The Pension Benefit Guaranty Corp.'s multiemployer program "is in dire straits and getting worse," Director W. Thomas Reeder Jr. told a House Education and the Workforce subcommittee Wednesday.
Mr. Reeder was the sole witness at a hearing held by the Subcommittee on Health, Employment, Labor and Pensions to examine the agency's financially strapped multiemployer program, and to consider possible solutions, including raising the premiums paid by all multiemployer plans to the PBGC. That would not avoid severe benefit cuts for participants in the 100 or more plans facing insolvency, but it would solve the PBGC's own insolvency, projected by 2025.
Panel members also discussed the pros and cons of legislation introduced Nov. 16 to help struggling multiemployer pension funds by creating a federal loan program that would avoid the need for deep benefit cuts.

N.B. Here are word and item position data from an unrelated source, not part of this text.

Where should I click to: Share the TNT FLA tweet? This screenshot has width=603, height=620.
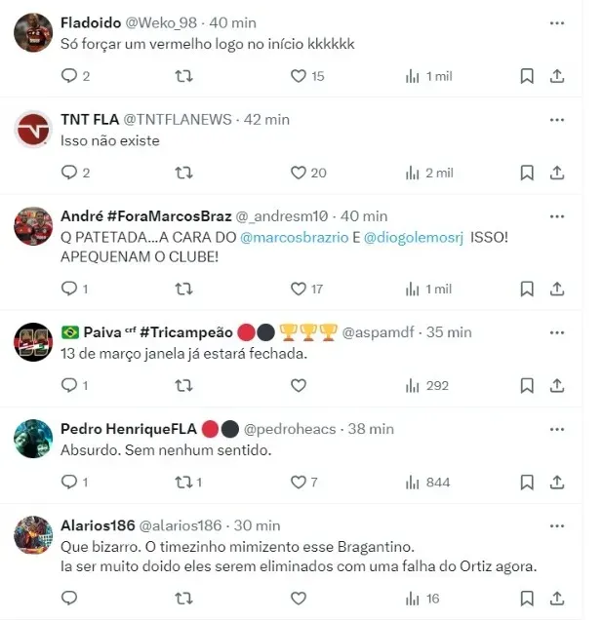[557, 173]
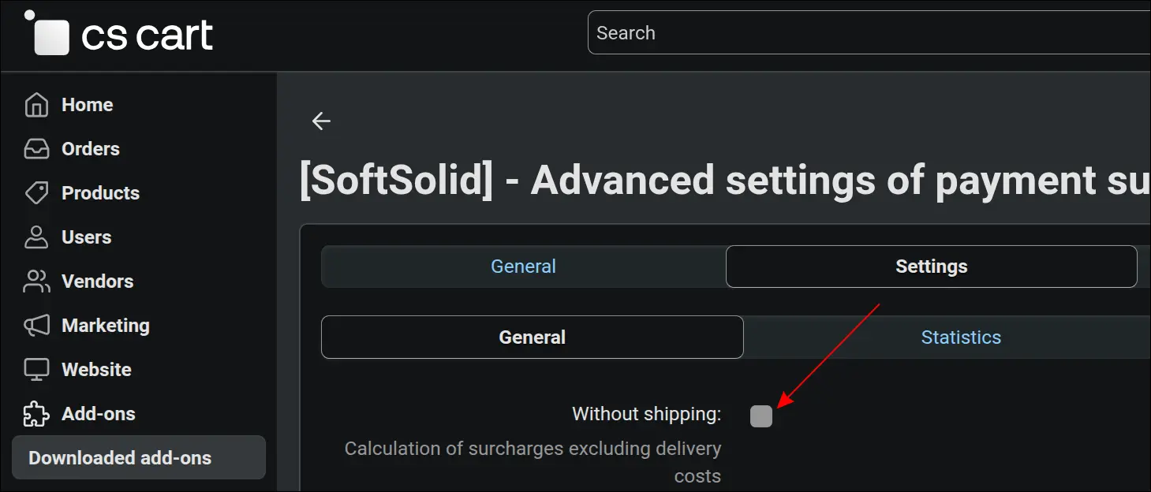Image resolution: width=1151 pixels, height=492 pixels.
Task: Open the Marketing menu label
Action: point(106,326)
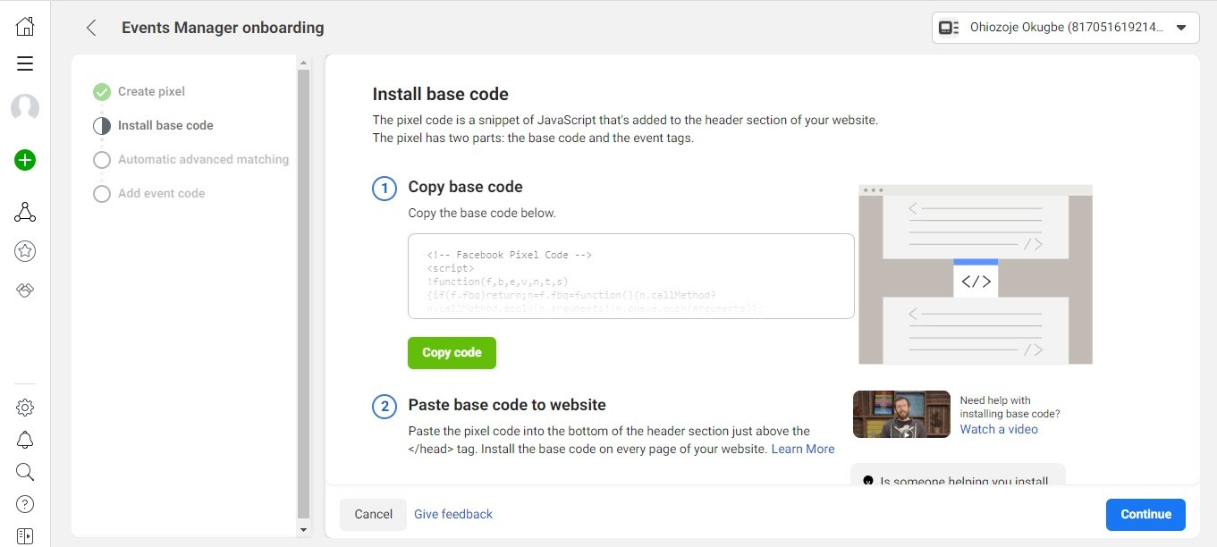This screenshot has height=547, width=1217.
Task: Open the Learn More link
Action: [x=802, y=449]
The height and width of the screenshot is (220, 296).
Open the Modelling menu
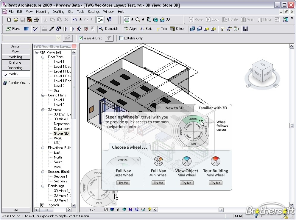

The bill would create a new office within the Treasury Department called the Pension Rehabilitation Administration to oversee the loan program, to be funded by the sale of Treasury-issued bonds to financial institutions. President Donald Trump would appoint the head of the new office. The pension funds could borrow for 30 years at low interest rates. One restriction for borrowers is they could not make risky investments.
Subcommittee Chairman Tim Walberg, R-Mich., said members of Congress "owe it to workers, retirees, employers and taxpayers to put politics aside and work toward finding a fiscally responsible, bipartisan solution." He noted that while multiemployer pension reforms enacted in 2014 were an important step, "regulations written by President Obama's Treasury Department implementing the law made it difficult if not impossible for trustees to use the tools the law contains. And so, the problems continue."
As of Sept. 30, the PBGC multiemployer program had assets of $2.3 billion to cover $67.3 billion in liabilities in 187 plans, Mr. Reeder said, adding that another $14 billion in underfunding is not reflected in financial statements for ongoing multiemployer plans projected to become insolvent in the next 10 to 20 years.